Close this dialog box and open the dialog box between the ENTER vertex and the START vertex. The item of interest on this edge is Condition: SERVERS>0. This means that a customer ENTERing the system will START service without delay only if that customer finds that the server is available, i.e., if the condition SERVERS>0 is true. Close this dialog box.
Double-click on the edge between the START vertex and the LEAVE vertex. Note that this edge is a double edge: with one edge from the START vertex to the LEAVE vertex and another edge in the reverse direction, from LEAVE to START. The dialog box for this multiple edge is shown in below.
Double-clicking on one of the sub-edges in the multiple edge dialog box will produce the dialog box for that particular edge. For example, if you double-click on the line for the edge from START to LEAVE, a dialog box for that edge will appear.
The edge between the START vertex and the LEAVE vertex has a delay time of 5 to 25 minutes, indicating that it will take this much time to wash a single car. Now cancel the dialog box for this sub-edge and look at the dialog box for the sub-edge from the LEAVE vertex to the START vertex.
The dialog box for the edge from LEAVE to START tells us that if there are customers waiting in line (QUEUE>O) whenever a customer LEAVEs the system, the server will START service on the next customer in line. To return to the event graph for CARWASH.MOD click the Cancel button on the dialog box and clicking the Close command button on the multiple edge dialog box.
Editing the Carwash Model
To get a feel for editing graphical objects, double-click on the edges or vertices in the graph. Then click on some of the items in the dialog boxes and use the keyboard to enter changes to the model. (Pressing the OK button will cause your changes to be temporarily recorded in the model.)
After you have edited a few dialog boxes, click on the File menu and click again on the Open/Event Graph command. Click No when asked if changes to CARWASH.MOD should be saved. (Clicking Yes will save the changes you just made to the model.) Next, scroll through the list of model file names until you see CARWASH.MOD. Double-click on CARWASH.MOD to reread the initial version of this model into SIGMA. The simulation graph shown previously should appear again.

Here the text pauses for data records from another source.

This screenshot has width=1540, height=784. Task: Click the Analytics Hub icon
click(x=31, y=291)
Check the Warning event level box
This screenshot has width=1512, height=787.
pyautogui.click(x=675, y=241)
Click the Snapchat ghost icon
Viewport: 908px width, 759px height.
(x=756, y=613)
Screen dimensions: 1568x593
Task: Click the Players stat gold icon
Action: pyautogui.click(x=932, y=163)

If you saved your changes to the model, CARWASH.MOD, a backup copy is also saved in your directory as CARWASH.BAK. Read CARWASH.BAK into SIGMA and save it as CARWASH.MOD, if necessary.
Running the Model
Before you create your own simulations, you should know how to run SIGMA models. Here, we use a simple carwash model to show the basic components of a simulation run.
Start a SIGMA session and open CARWASH.MOD. Next, open the Run/Options menu command. A Run Options dialog box will appear like that below.
This dialog box controls how CARWASH.MOD executes. The Description of the model is: AN AUTOMATIC CARWASH. The Output File is the name of the file on your default disk drive where the numerical output from the simulation will be written; here it is UNTITLED.OUT. The Random Number Seed is set at 12345, and the Run Mode chosen for this model is Graphics mode, meaning that we will see a logical animation of the model during execution. The variables to be recorded and plotted during the run are QUEUE and SERVERS.
WARNING: You should not use a write-protected network drive as your default drive. If you are running SIGMA from a network server, your default drive is probably write-protected. Thus, you will get a system error message if you run the simulation. You must add a drive letter before the output file name in the Run Options dialog box. For example, you should change UNTITLED.OUT to C:\UNTITLED.OUT so you can write the output to your C: drive.
The Initial Attributes for the model are 5 and 3. The first event created in CARWASH.MOD was named RUN, which has the two input parameters QUEUE and SERVERS. In order to run this model, we will need to specify an initial value for QUEUE and for SERVERS as prompted in this dialog box. Here the initial value for the variable QUEUE is given as 5 and for SERVERS is 3, meaning that there will be five customers in line when a carwash with three washing bays opens.
When you finish this tutorial use CARWASH.MOD to model are really HUGE system, such as an internet server farm. Simply set SERVERS to 100000 and divide the message (instead of cars) interarrival time by 100000. Note the run will not slow down when modeling huge systems as it does using other simulation modeling approaches. This is a powerful feature of this type of simulation modeling. This
In this model, the ending condition chosen is Stop On Time. The run will stop after the clock has advanced to a time equal to or greater than 100. This dialog box also controls output plots. Here the Output Plot check box is selected, so a simulation plot will appear when the model executes.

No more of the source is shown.